1. Bayesian Optimization Python Package
  2. Using Bayesian Optimization
  3. Ensembling
  4. Results
  5. Remarks
  6. Code

1. Bayesian Optimization Python Package

Bayesian Optimization (BO) is a lightweight Python package for finding the parameters of an arbitrary function to maximize a given cost function. It is a

constrained global optimization package built upon bayesian inference and gaussian process, that attempts to find the maximum value of an unknown function in as few iterations as possible. This technique is particularly suited for optimization of high cost functions, situations where the balance between exploration and exploitation is important.

In this article, we demonstrate how to use this package to do hyperparameter search for a classification problem with Scikit-learn.

2. Using Bayesian Optimization

Below is a code fragment showing how to integrate the package with Scikit-learn

def etrees_crossval(n_estimators, max_features, min_samples_split, 
                    min_samples_leaf, max_samples):
    etrees = ExtraTreesClassifier(n_estimators=int(n_estimators),
             max_features=max_features, min_samples_split=int(min_samples_split),
             min_samples_leaf=int(min_samples_leaf), max_samples=max_samples,
             bootstrap=True, n_jobs=-1, verbose=0)
    
    mean_cv_score = cross_val_score(etrees, x, y, scoring=error_metric, 
                                    cv=cv_folds, n_jobs=-1).mean()
    
    return mean_cv_score

optimizer = BayesianOptimization(f=etrees_crossval,
pbounds={'n_estimators': (25, 251),
         'max_features': (0.15, 1.0),
         'min_samples_split': (2, 14),
         'min_samples_leaf': (1, 14),
         'max_samples': (0.6, 0.99)},
         verbose=2)

optimizer.maximize(init_points=num_random_points, 
                   n_iter=num_iterations)

print('nbest result:', optimizer.max)

NOTE: BO maximizes the given function. Thus if you are attempting to minimize a log loss, multiply it by -1 or subtract it from 1 or …

BO requires that the user specify real valued, inclusive, bounds for each parameter. As there is no builtin support for integers or categorical values, the user must force a conversion, as you can see was done for n_estimators (number of decision trees). You can also see that for the maximum value for max_samples we used 0.99 as the ExtraTreesClassifier documentation requires this value to be strictly less than 1. Otherwise, we only have to be careful to use the actual names that appear in the Scikit-learn function call.

n_iter = the total number of sets of hyperparameters generated. init_points = the initial number of sets of hyperparameters generated by random search. Thus the difference equals the number of sets of hyperparameters generated via Bayesian inference and Gaussian processes. BO attempts to balance exploration, random search, and exploitation, guided search. These are controlled via parameters that can be set by the user. We only used the default values.
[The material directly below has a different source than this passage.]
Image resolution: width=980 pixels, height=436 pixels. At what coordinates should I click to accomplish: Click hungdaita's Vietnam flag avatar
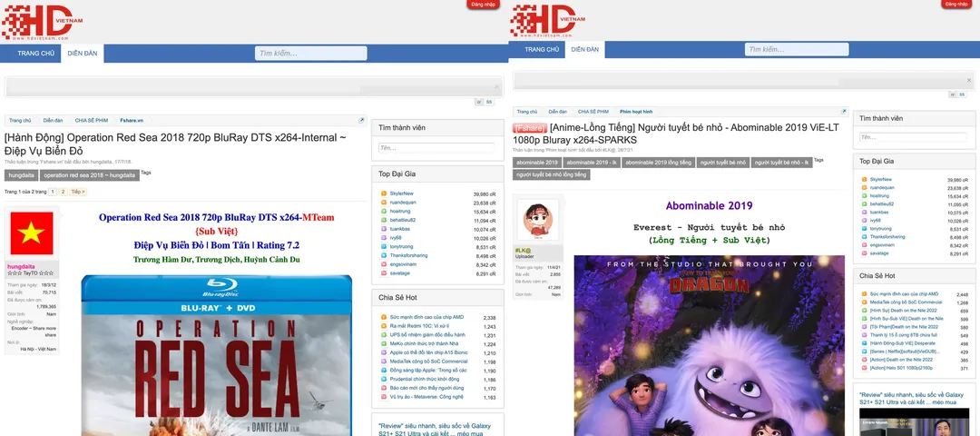click(32, 233)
See Section 3 in Advanced tour of the Bayesian Optimization package for how to access these parameters.

Setting verbose=2 will print each set of parameters to the screen during run time, showing the best result in purple.
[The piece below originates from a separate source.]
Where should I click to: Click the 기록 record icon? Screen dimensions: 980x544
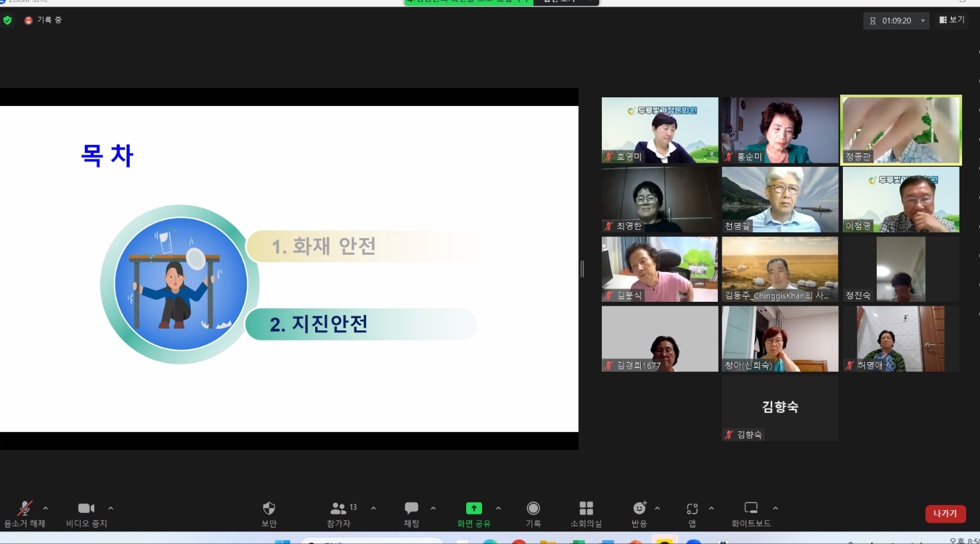point(533,508)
To collect all results from BO, we have

list_dfs = []
counter = 0
for result in optimizer.res:
    df_temp = pd.DataFrame.from_dict(data=result['params'], orient='index',
                                     columns=['trial' + str(counter)]).T
    df_temp[error_metric] = result['target']
    
    list_dfs.append(df_temp)
    
    counter = counter + 1
    
df_results = pd.concat(list_dfs, axis=0)
df_results.to_pickle(results_dir + 'df_bayes_opt_results_parameters.pkl')
df_results.to_csv(results_dir + 'df_bayes_opt_results_parameters.csv')
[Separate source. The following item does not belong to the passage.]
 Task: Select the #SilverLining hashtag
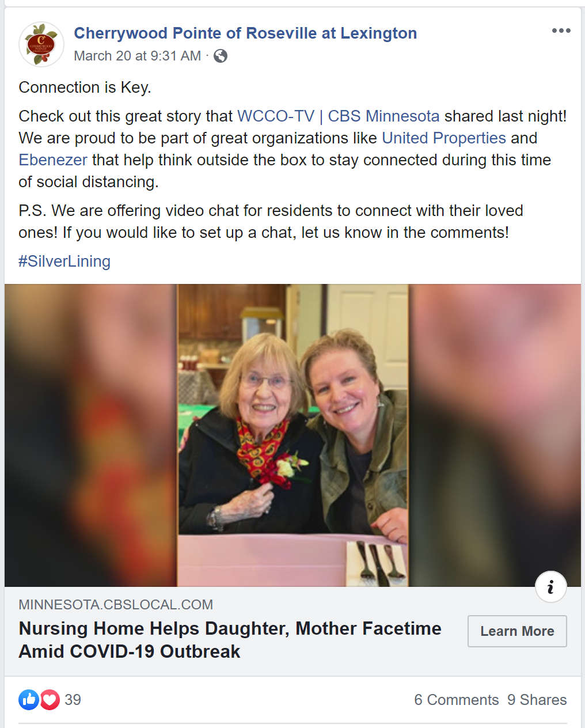tap(64, 261)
optimizer.res is a list of dictionaries. The code above puts each dictionary into a DataFrame then stacks them vertically into a single DataFrame. optimizer.max yields the best result (maximum target), it can also be obtained from the single DataFrame.

3. Ensembling

We used cross validation in the function to determine the hyperparameters found via BO. To obtain an ensemble, we apply a threshold on the cross validation error (we used balanced accuracy) and then refit ExtraTreesClassifier on the entire calibration data set. Then we input the production data (unseen data) to obtain class probabilities, NOT the classes themselves. These probabilities are then averaged and the final predicted class is determined via plurality voting.

accepted_models_num = 0
list_predicted_prob = []
num_models = df_params.shape[0]
for i in range(num_models):
    if df_params.loc[df_params.index[i],type_error] > threshold:
        ml_model = ExtraTreesClassifier(
        n_estimators=int(df_params.loc[df_params.index[i],'n_estimators']),
        max_features=df_params.loc[df_params.index[i],'max_features'], 
        min_samples_split=int(df_params.loc[df_params.index[i],'min_samples_split']),
        min_samples_leaf=int(df_params.loc[df_params.index[i],'min_samples_leaf']), 
        max_samples=df_params.loc[df_params.index[i],'max_samples'],
        bootstrap=True, n_jobs=-1, verbose=0)
        
        ml_model.fit(xcalib, ycalib)
        
        list_predicted_prob.append(ml_model.predict_proba(xprod))
        
        accepted_models_num = accepted_models_num + 1
        
        if save_models_flag:
            model_name = ml_name + df_params.index[i] + '_joblib.sav'
            dump(ml_model, save_directory + model_name)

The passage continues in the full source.